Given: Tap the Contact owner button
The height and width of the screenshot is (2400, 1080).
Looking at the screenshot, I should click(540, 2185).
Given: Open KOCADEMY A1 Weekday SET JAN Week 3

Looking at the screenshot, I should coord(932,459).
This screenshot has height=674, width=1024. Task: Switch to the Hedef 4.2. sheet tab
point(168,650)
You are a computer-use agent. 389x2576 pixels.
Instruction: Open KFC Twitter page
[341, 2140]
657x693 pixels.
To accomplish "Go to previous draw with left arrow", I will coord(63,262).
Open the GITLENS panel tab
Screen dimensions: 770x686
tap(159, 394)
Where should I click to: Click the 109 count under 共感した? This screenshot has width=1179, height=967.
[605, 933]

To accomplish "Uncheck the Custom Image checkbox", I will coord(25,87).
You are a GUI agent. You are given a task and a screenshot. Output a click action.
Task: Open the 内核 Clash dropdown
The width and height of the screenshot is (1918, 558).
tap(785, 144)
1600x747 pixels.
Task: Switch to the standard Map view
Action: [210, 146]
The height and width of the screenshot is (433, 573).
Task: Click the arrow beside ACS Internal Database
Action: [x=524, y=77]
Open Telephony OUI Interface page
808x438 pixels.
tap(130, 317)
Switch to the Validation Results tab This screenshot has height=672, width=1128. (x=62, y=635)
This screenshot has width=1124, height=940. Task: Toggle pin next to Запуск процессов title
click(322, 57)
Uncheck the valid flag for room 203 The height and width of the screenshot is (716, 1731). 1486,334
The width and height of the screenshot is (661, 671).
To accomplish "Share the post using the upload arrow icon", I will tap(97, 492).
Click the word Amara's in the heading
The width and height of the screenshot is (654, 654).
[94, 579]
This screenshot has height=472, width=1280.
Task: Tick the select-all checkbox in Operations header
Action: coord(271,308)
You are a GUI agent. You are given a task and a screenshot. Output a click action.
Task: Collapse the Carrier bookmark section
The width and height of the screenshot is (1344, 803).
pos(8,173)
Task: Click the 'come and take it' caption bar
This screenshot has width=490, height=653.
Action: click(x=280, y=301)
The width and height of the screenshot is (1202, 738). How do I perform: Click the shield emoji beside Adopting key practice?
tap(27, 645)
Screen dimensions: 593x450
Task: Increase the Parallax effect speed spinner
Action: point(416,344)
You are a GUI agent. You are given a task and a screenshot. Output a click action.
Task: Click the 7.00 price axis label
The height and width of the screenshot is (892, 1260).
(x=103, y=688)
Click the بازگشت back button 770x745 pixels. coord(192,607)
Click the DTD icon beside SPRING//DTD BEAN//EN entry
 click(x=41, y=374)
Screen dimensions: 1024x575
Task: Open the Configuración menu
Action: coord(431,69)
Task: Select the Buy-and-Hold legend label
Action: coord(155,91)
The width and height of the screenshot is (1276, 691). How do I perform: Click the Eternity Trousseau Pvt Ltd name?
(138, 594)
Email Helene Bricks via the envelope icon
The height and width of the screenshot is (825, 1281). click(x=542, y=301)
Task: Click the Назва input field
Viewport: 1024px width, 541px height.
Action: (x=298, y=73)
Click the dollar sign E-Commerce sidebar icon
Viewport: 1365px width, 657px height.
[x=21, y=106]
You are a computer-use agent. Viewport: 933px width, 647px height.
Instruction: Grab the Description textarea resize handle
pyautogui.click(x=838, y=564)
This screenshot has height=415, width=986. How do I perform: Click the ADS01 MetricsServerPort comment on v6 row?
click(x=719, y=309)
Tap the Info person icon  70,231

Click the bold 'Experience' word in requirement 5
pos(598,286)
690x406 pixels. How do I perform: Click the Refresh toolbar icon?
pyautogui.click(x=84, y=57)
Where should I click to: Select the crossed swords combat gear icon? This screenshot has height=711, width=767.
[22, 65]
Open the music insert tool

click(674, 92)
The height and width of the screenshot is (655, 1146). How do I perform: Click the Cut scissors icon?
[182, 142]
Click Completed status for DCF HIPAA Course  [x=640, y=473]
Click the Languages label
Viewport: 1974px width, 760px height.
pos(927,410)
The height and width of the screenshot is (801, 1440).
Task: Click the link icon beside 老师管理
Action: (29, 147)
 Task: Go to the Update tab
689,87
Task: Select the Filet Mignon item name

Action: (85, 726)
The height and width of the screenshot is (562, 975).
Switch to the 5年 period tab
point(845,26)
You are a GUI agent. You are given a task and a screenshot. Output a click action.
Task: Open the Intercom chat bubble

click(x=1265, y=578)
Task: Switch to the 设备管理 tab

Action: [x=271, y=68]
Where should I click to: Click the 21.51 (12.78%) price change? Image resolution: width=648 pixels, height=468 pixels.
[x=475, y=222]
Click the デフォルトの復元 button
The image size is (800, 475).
——————
**What you will do**. Which lines of the entries above contain the word "computer"? Copy each of them.

**Written answer**.
You are a computer-use agent. 389x2576 pixels.
You are a computer-use agent. Viewport: 933px width, 647px height.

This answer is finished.